Exercise description =>
Print every entry exactly once more, omitting each picture.

Records for this exercise =>
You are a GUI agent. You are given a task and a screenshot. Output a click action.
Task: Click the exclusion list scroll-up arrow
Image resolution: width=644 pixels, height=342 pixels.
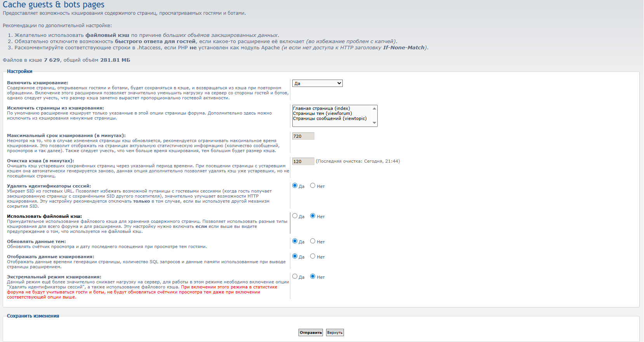point(374,109)
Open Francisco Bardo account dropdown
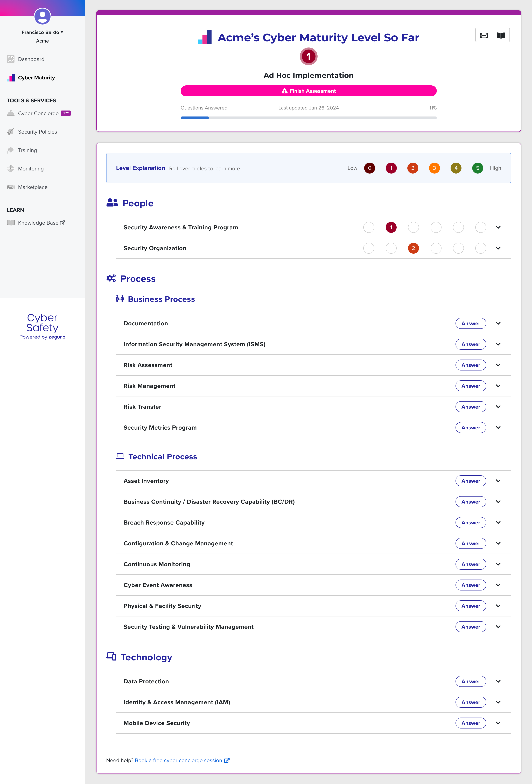The width and height of the screenshot is (532, 784). coord(42,32)
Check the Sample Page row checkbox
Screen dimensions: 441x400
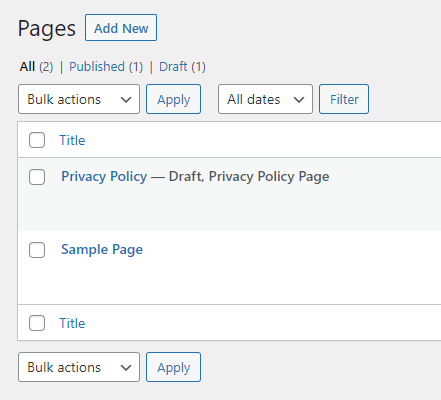pos(37,250)
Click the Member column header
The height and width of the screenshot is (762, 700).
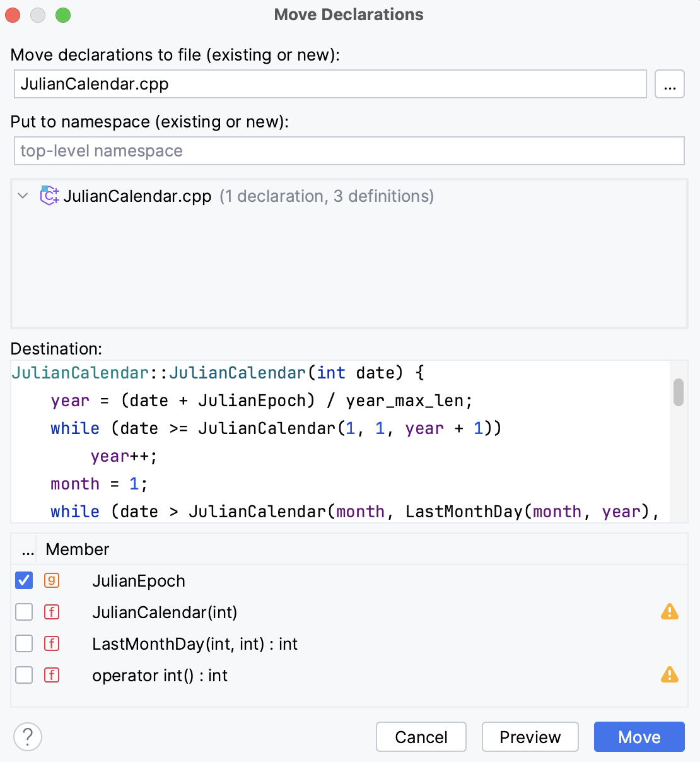click(x=78, y=549)
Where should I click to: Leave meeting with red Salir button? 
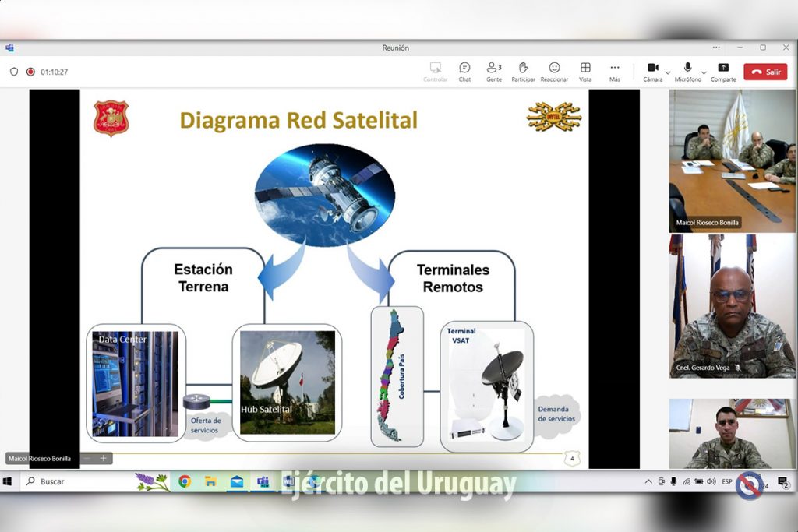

Expected output =>
You are a GUI agent. You are given a task and a screenshot. Output a click action.
Task: Click the exclusion list scroll-up arrow
Image resolution: width=644 pixels, height=342 pixels.
point(374,109)
Open Francisco Bardo account dropdown
The width and height of the screenshot is (532, 784). coord(42,32)
Check the Sample Page row checkbox
Screen dimensions: 441x400
pos(37,250)
Click the Member column header
The height and width of the screenshot is (762, 700).
click(x=78, y=549)
Where should I click to: Leave meeting with red Salir button? 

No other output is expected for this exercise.